Midline incision was reported as the common site of incisional hernia (IH) after hand-assisted laparoscopic anterior resection (LAR). There is no consensus on the ideal site for specimen extraction. Our aim was to compare the rate of IH at various specimen extraction sites at our institution.


We retrospectively reviewed data of 90 cases of LAR from May 2015 to February 2018. Patients were divided into three groups such as Pfannenstiel, iliac fossa (ILF) and midline. Age, sex, BMI, diabetes, steroid use, smoking, wound infection, hernia, post-operative hospital stays (HS) and length of follow up (LOF) were compared among these groups.

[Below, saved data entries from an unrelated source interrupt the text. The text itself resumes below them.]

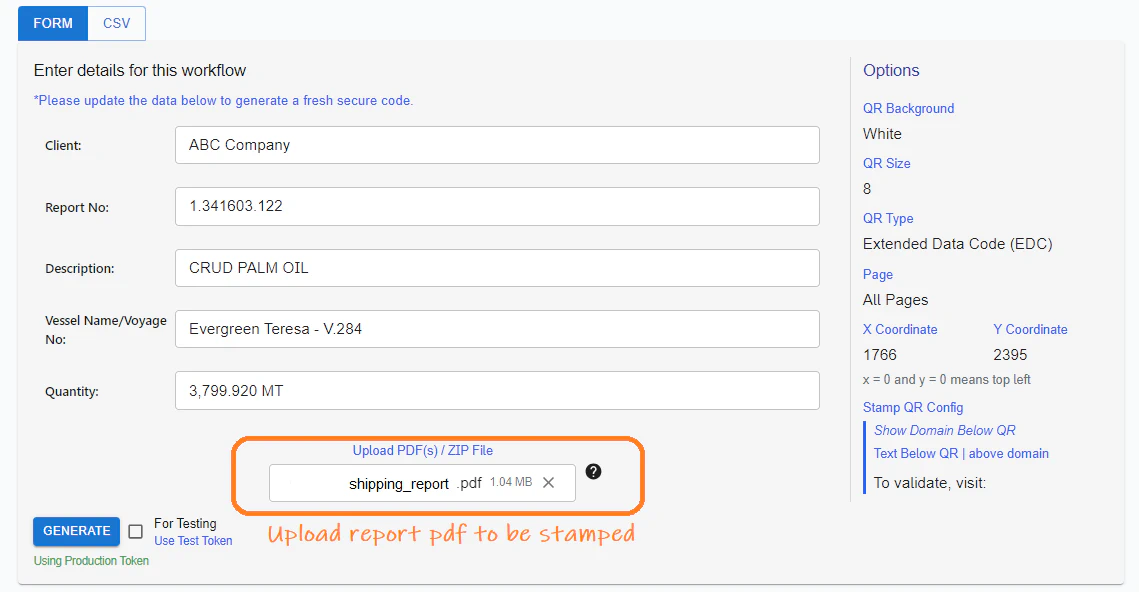Enable the For Testing checkbox
The width and height of the screenshot is (1139, 592).
point(135,532)
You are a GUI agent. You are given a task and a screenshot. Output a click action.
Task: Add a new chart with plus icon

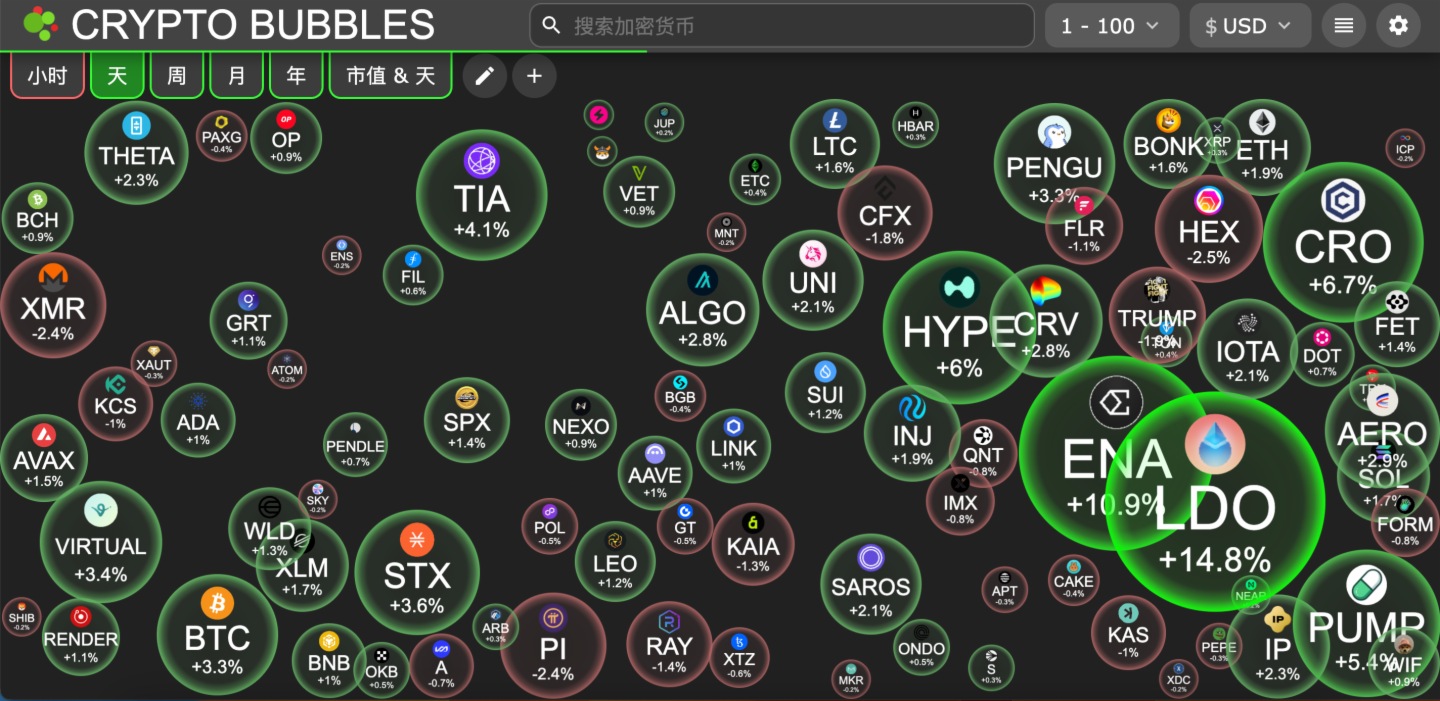(534, 76)
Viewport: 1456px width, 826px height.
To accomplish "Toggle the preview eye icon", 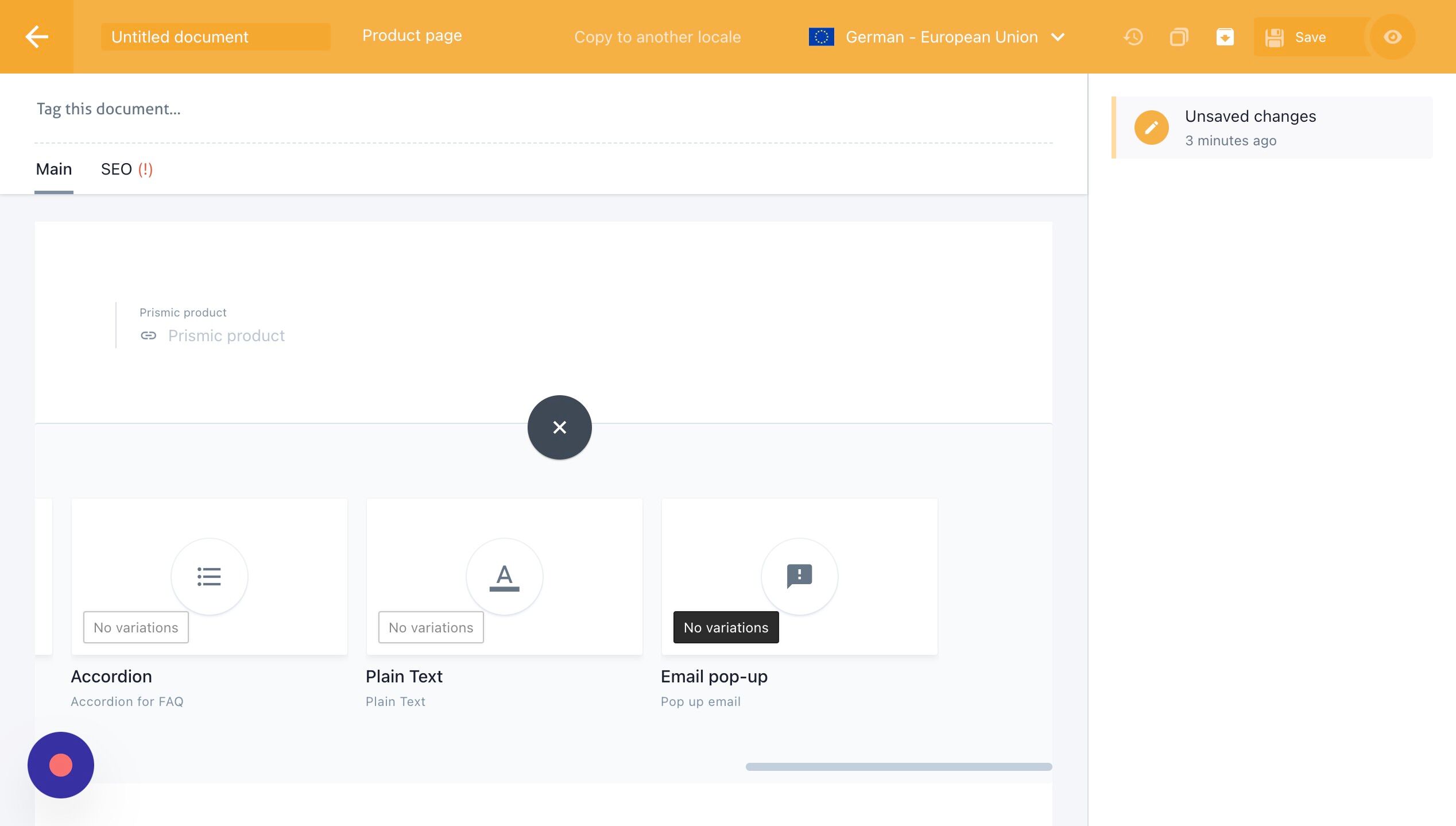I will [1392, 37].
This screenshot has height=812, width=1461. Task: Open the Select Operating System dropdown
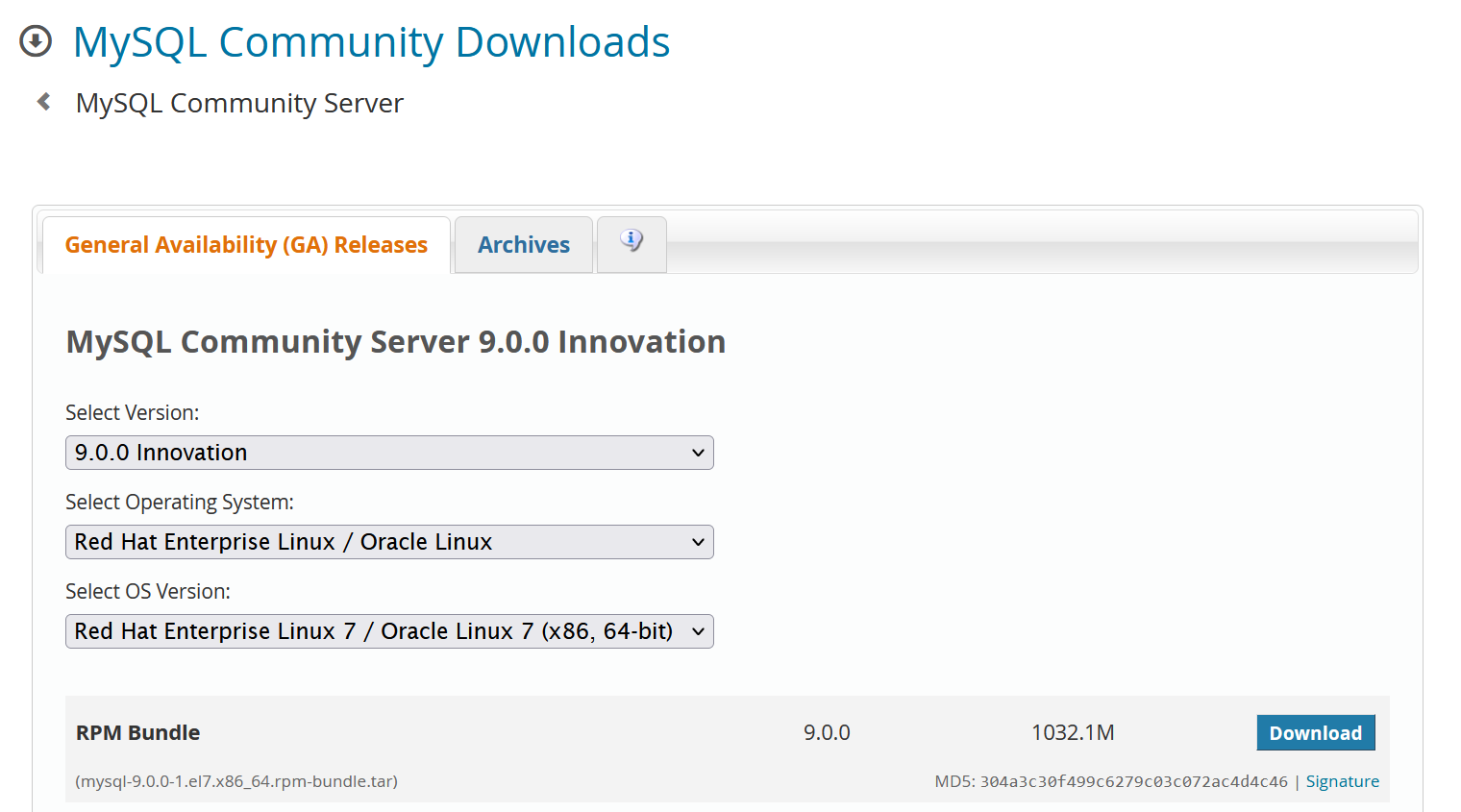coord(389,542)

There were 13, 44 & 33 patients in Pfannenstiel, ILF and midline groups. There was no significant difference in age, gender, BMI, smoking, steroid use, and mean LOF among groups. Patients in the ILF group had the highest prevalence of diabetes (27%), mean BMI of 28.91, rate of wound infection (16%), and incidence of incisional hernia (16%). The midline group had the highest mean age of 72.45 years and the longest HS of 11.45 days (p < 0.003). At 49-month follow up, none of the Pfannenstiel group developed wound infection or IH (0%). However, there was no strong association between hernia and type of incision (p 0.248).


Although Pfannenstiel incision was found to have the lowest rate of IH, the analysis was not significant due to the small sample. We suggest future studies to have larger samples with proper randomization to propose that Pfannenstiel is the ideal incision for specimen extraction.